(Exercise prompt)
Turn the part of the rows that opens with the first line and closes with the line containing "pos(18,216)" into a Markdown table with the columns Number and Line. Include both ends, skip blank lines, and leave the pictures out.

== Supplied data

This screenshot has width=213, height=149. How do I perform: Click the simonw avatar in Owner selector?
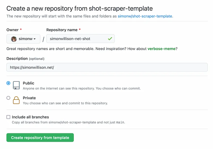pos(14,39)
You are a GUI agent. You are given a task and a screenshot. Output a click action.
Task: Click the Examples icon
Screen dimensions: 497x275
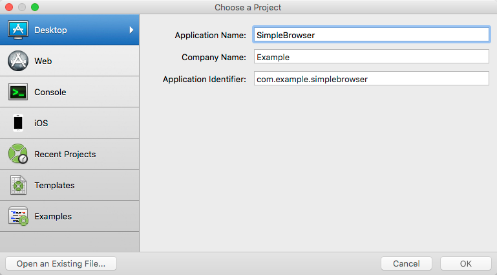pos(18,216)
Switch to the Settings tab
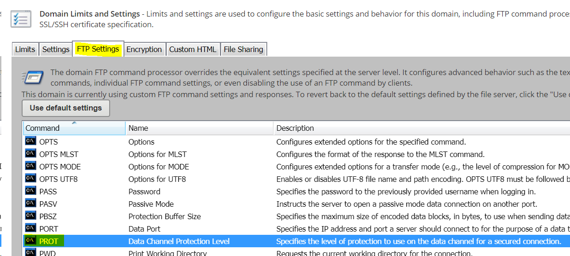 [56, 49]
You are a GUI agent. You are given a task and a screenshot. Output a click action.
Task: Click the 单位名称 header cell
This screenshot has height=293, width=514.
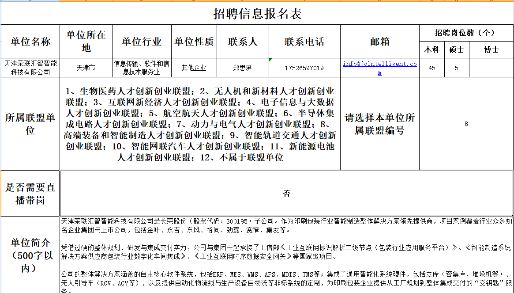[x=30, y=42]
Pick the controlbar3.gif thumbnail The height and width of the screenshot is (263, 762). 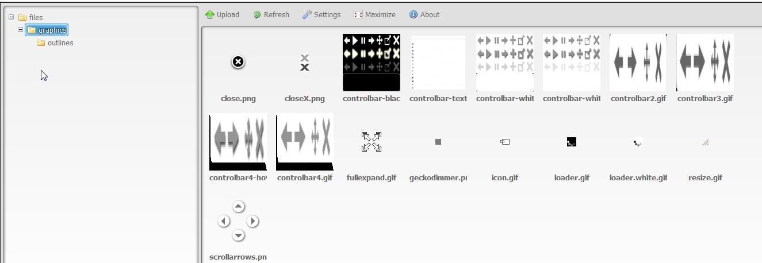click(705, 62)
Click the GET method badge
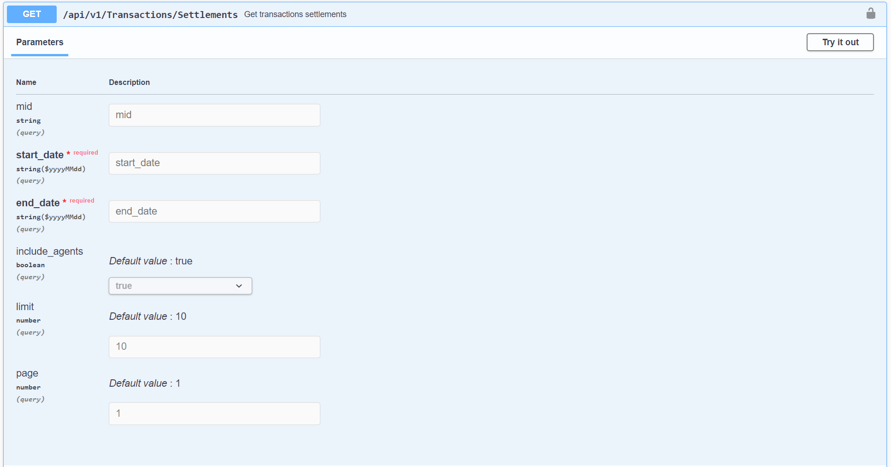Viewport: 891px width, 467px height. (32, 14)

====

(Answer in full)
| Number | Line |
|---|---|
| 1 | This screenshot has width=213, height=149. How do I perform: Click the simonw avatar in Owner selector? |
| 2 | pos(14,39) |
| 3 | You are a GUI agent. You are given a task and a screenshot. Output a click action. |
| 4 | Task: Click the Examples icon |
| 5 | Screen dimensions: 497x275 |
| 6 | pos(18,216) |